The prostitute smiled wanly. “Don’t worry ’bout me, Miss Lilly. I’ve seen this man enough to know he values his reputation even more’n he loves money. I’ll be fine and I’ll be gone. There can’t be nothin’ better’n that.”
“You’ve talked to this man already then?” Lilly asked.
Belle shook her head. “Not yet. I know where to find him later tonight, though. Once he pays me, I’ll be on the first train out of town and startin’ my new life.”
And if he decided not to pay her? Lilly wondered if Belle had considered such an outcome. Despite her own feeling of foreboding, she realized reasoning with the determined woman would be difficult. Perhaps in Belle’s place she would have been just as reckless, just as willing to gamble with the future.
Taking the initiative, Lilly quickly hugged Belle and was pleased when, after a slight hesitation, the woman returned the gesture. “Then I hope your new life is everything you want it to be,” Lilly said.
“Thank you, Miss Lilly. I just know it will be.” Belle giggled nervously. “It can’t help but be better than this, can it?”

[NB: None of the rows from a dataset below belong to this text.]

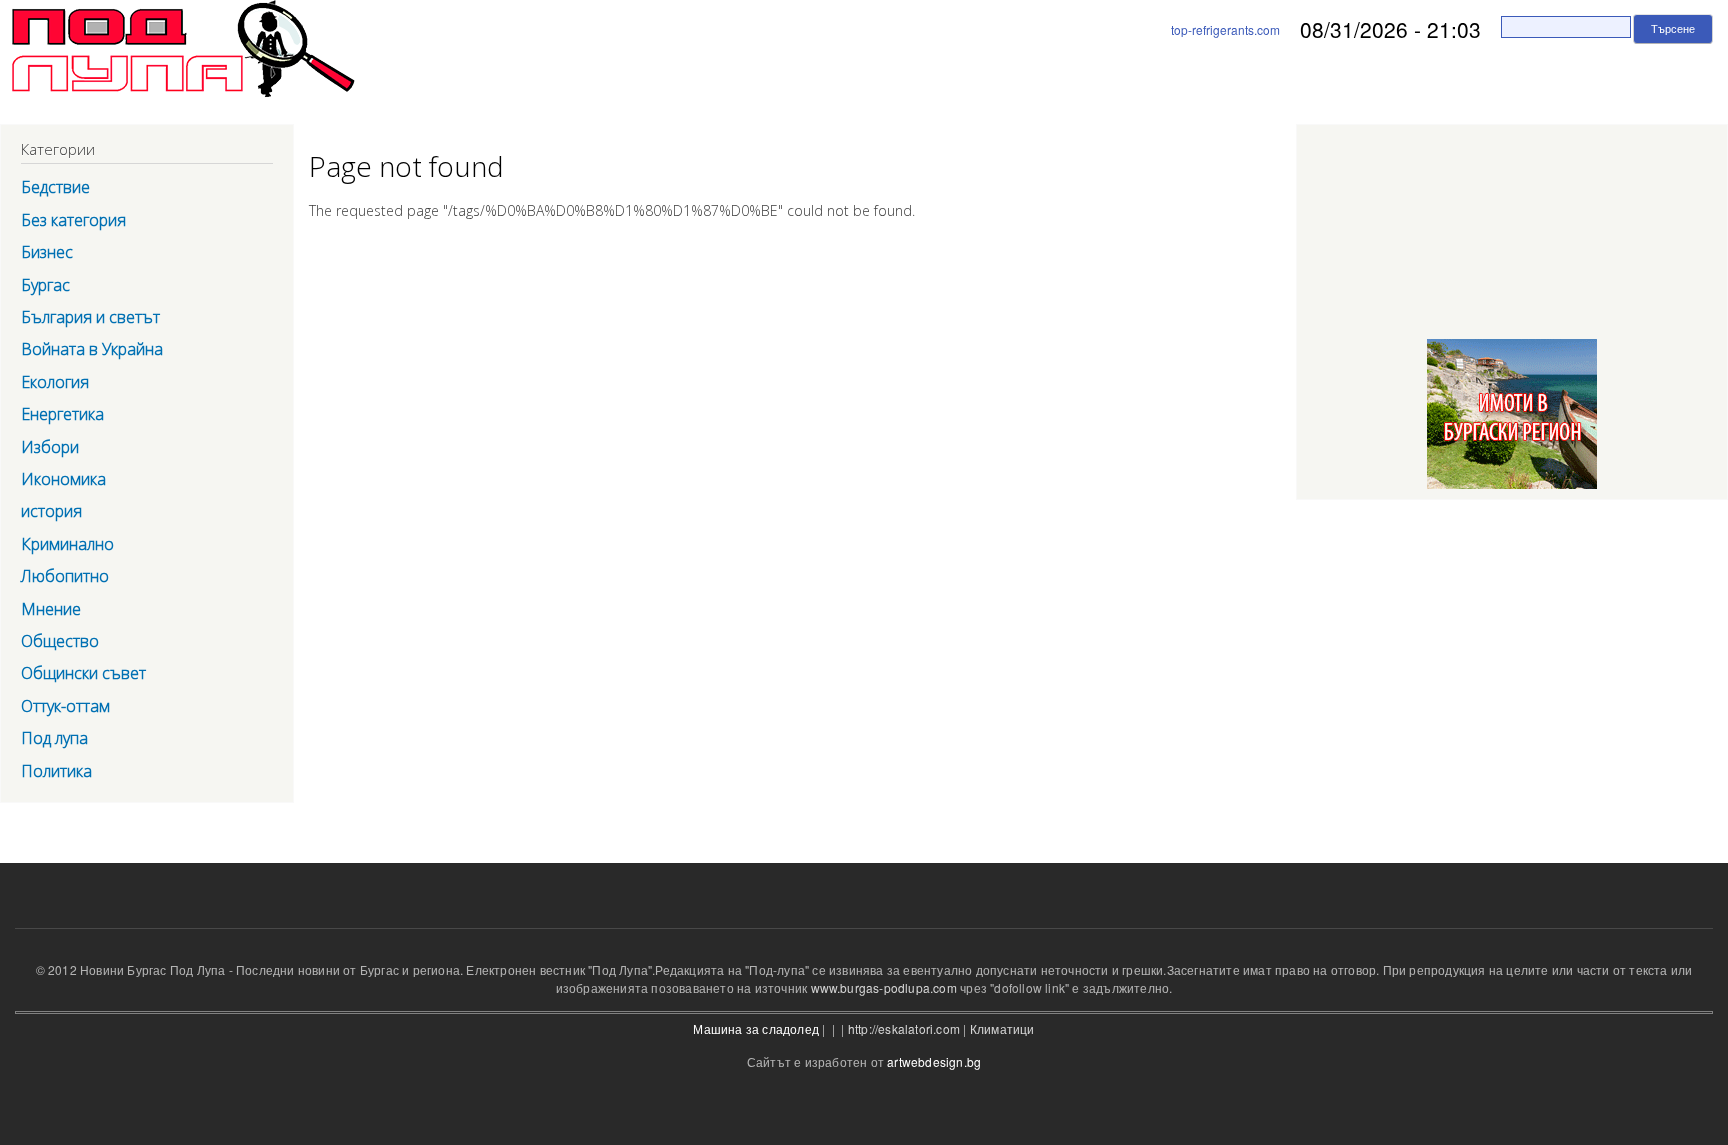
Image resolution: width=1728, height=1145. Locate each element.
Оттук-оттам (65, 706)
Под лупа (54, 738)
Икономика (63, 479)
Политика (56, 771)
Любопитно (65, 576)
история (51, 511)
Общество (60, 641)
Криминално (67, 544)
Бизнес (47, 252)
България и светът (90, 317)
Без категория (73, 220)
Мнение (51, 609)
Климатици (1002, 1028)
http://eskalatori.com (904, 1028)
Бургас (45, 285)
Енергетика (62, 414)
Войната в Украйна (92, 349)
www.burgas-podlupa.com (884, 987)
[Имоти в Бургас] (1512, 489)
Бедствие (55, 187)
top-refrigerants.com (1225, 29)
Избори (50, 447)
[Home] (177, 52)
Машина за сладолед (756, 1028)
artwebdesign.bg (934, 1061)
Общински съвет (83, 673)
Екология (55, 382)
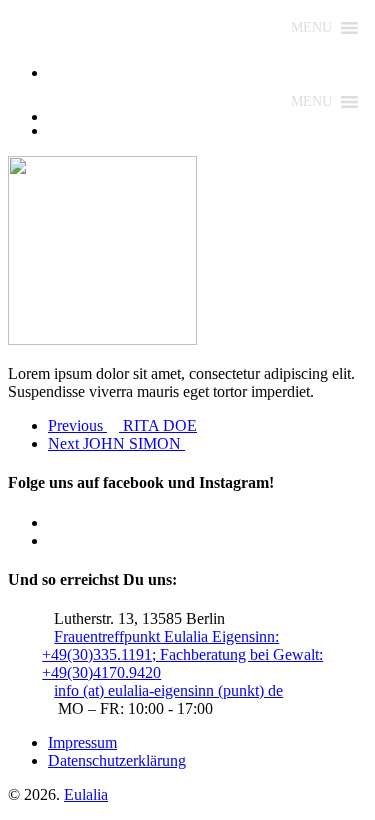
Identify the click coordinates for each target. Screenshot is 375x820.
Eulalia (86, 794)
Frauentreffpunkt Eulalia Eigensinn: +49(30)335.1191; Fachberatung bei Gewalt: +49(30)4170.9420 (182, 654)
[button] (311, 28)
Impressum (82, 742)
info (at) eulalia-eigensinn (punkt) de (168, 690)
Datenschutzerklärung (117, 760)
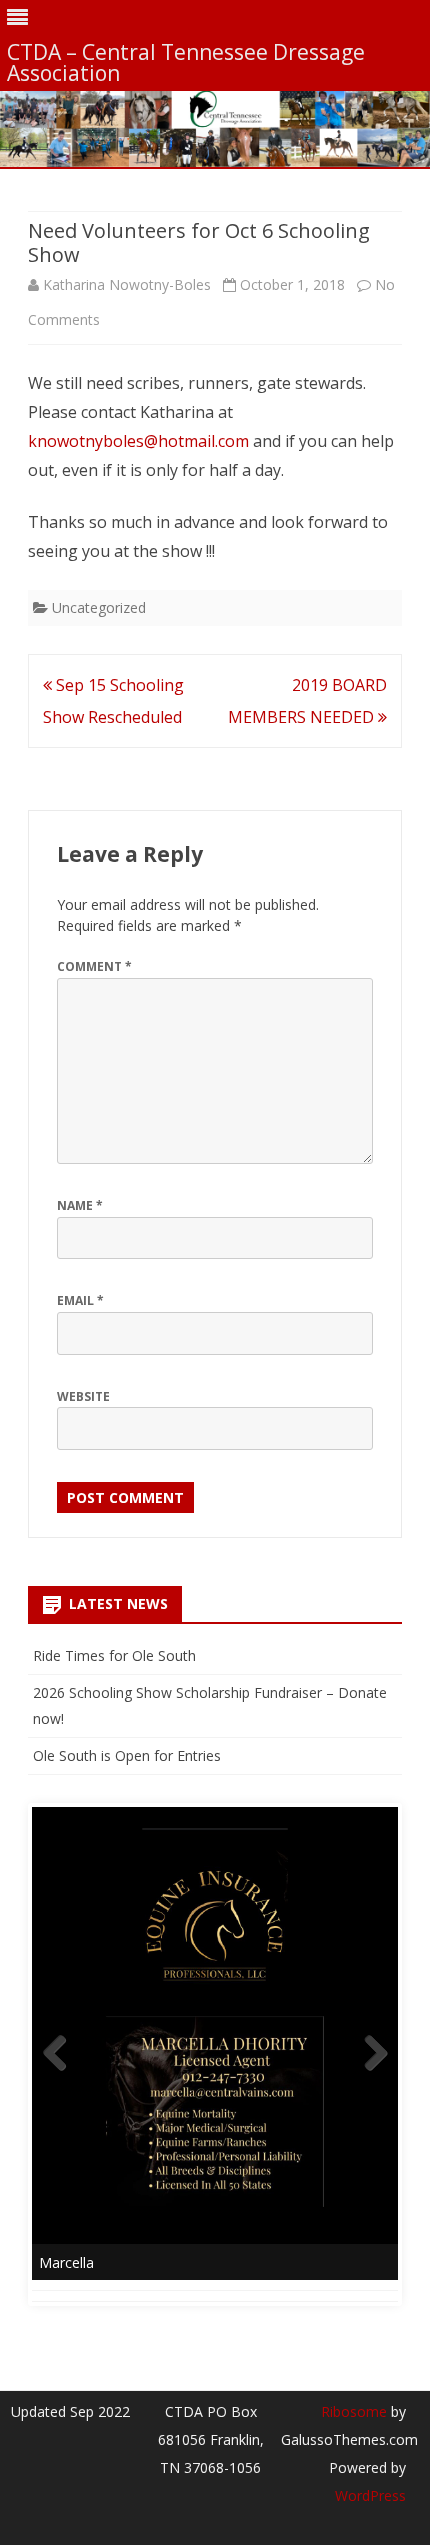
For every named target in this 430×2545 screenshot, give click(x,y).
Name (80, 1205)
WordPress (370, 2495)
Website (83, 1396)
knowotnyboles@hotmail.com (138, 441)
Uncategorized (99, 607)
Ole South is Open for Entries (127, 1755)
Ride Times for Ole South (114, 1655)
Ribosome (354, 2411)
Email (80, 1300)
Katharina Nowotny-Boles (127, 284)
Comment (94, 966)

A truer statement Lilly had yet to hear, but it didn’t lessen the fact that Belle’s plan was fraught with danger. She wished briefly that she did not have other photographs to deliver, that she hadn’t promised a group of newsboys to take their pictures that day. Still, Belle had far more experience in dealing with men than she herself had, Lilly admitted. Or was likely to have. No doubt the young woman knew exactly what she was doing.
Lilly shouldered the camera once more. “I wish I could stay longer but…”
“I understand,” Belle assured. “Thank you so much for my photograph.”
“It was my pleasure. I hope the rest of your birthday is just as pleasurable,” Lilly said as she turned to retrace her steps down the alley.
“It will be, especially when I show my photograph to the other girls,” Belle called.
Lilly gave a quick wave, then rounded the corner onto the street, and Belle was lost to sight.
Belle’s plan continued to nag at Lilly. She’d barely taken a dozen steps, threading her way through the bustle on Pacific Street, when she decided nothing was more important than convincing Belle that blackmail was not the answer to her prayers. Despite the weight of the camera, she’d walk home, forgoing the luxury of an omnibus in order to spend her fare on tea and cakes for Belle. Somehow Lilly would find a way to convince the prostitute that there were other, less risky ways of leaving behind her life in the Coast and beginning anew without a grubstake gained through blackmail.